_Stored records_
......
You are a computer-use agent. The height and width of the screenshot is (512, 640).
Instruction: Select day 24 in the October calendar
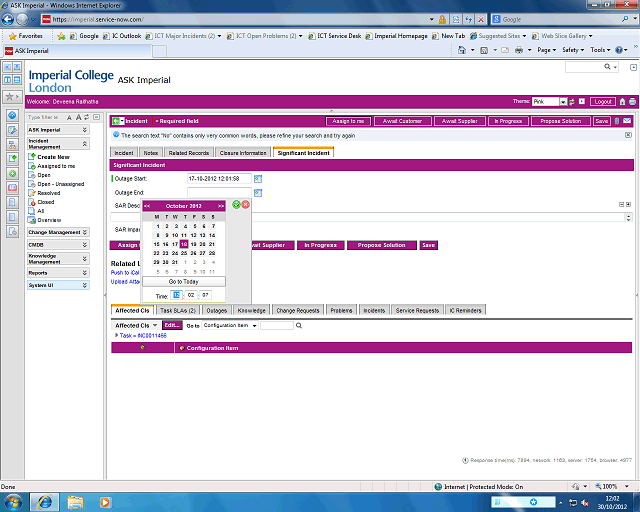pyautogui.click(x=174, y=253)
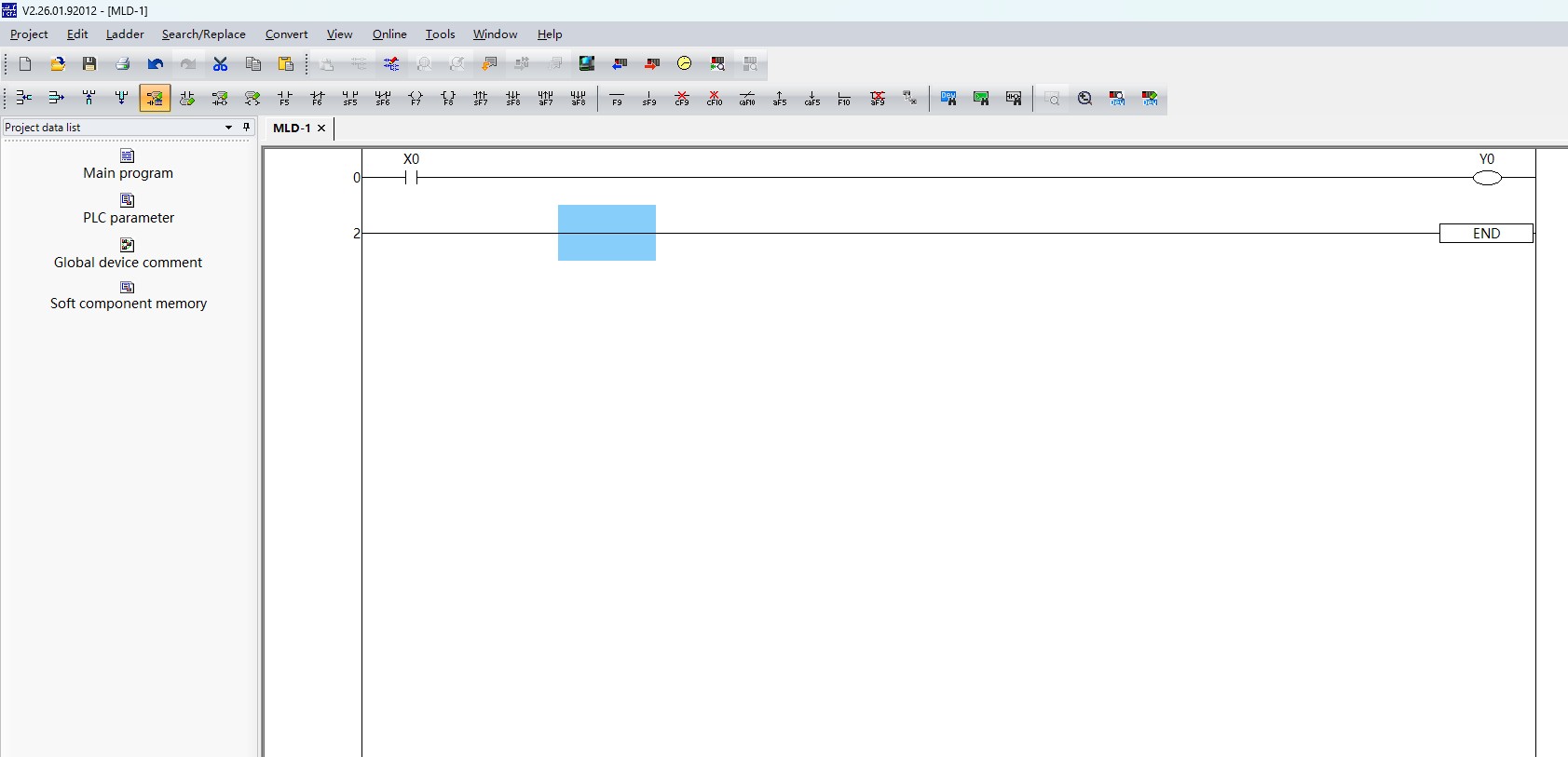1568x757 pixels.
Task: Click the yellow clock icon in toolbar
Action: 685,63
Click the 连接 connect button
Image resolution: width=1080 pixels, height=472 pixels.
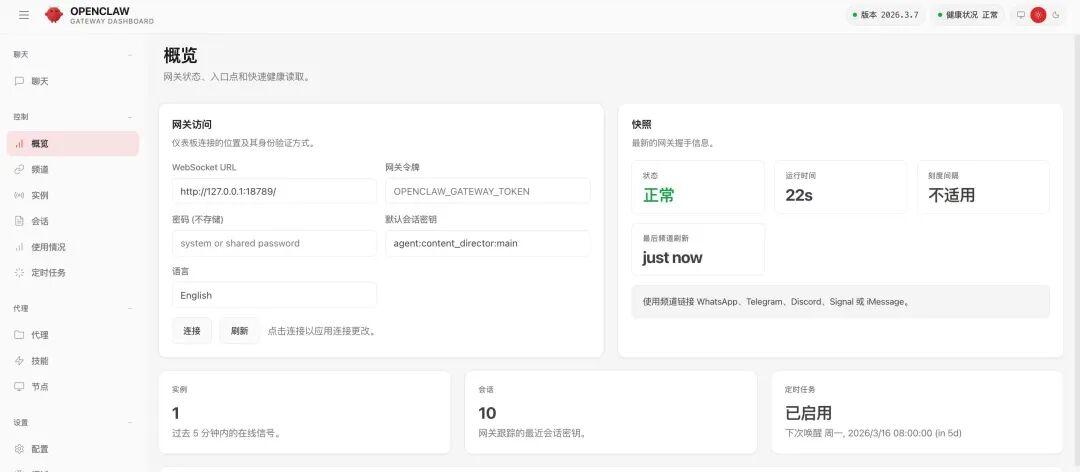(192, 331)

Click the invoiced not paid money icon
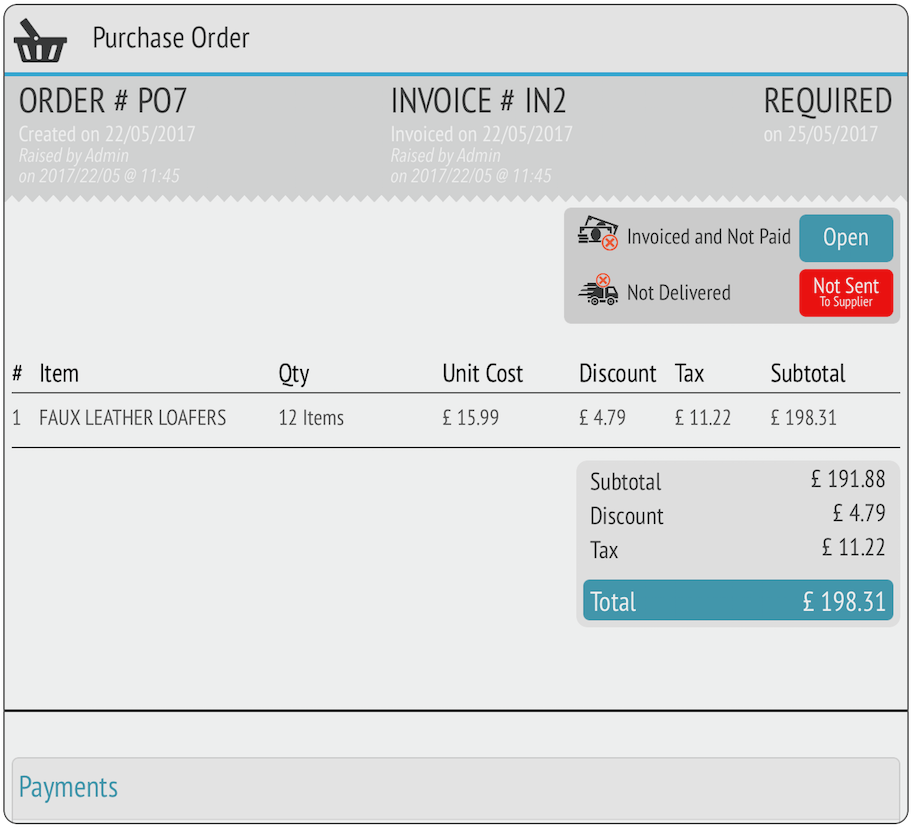coord(598,236)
......
The result should be every line of the data, reproduced exactly, with the images removed.

You are a computer-use agent. The height and width of the screenshot is (512, 640).
Instruction: Select day 24 in the October calendar
pyautogui.click(x=174, y=253)
1568x757 pixels.
Task: Click the yellow clock icon in toolbar
Action: 685,63
Click the 连接 connect button
Image resolution: width=1080 pixels, height=472 pixels.
(192, 331)

Click the invoiced not paid money icon
coord(598,236)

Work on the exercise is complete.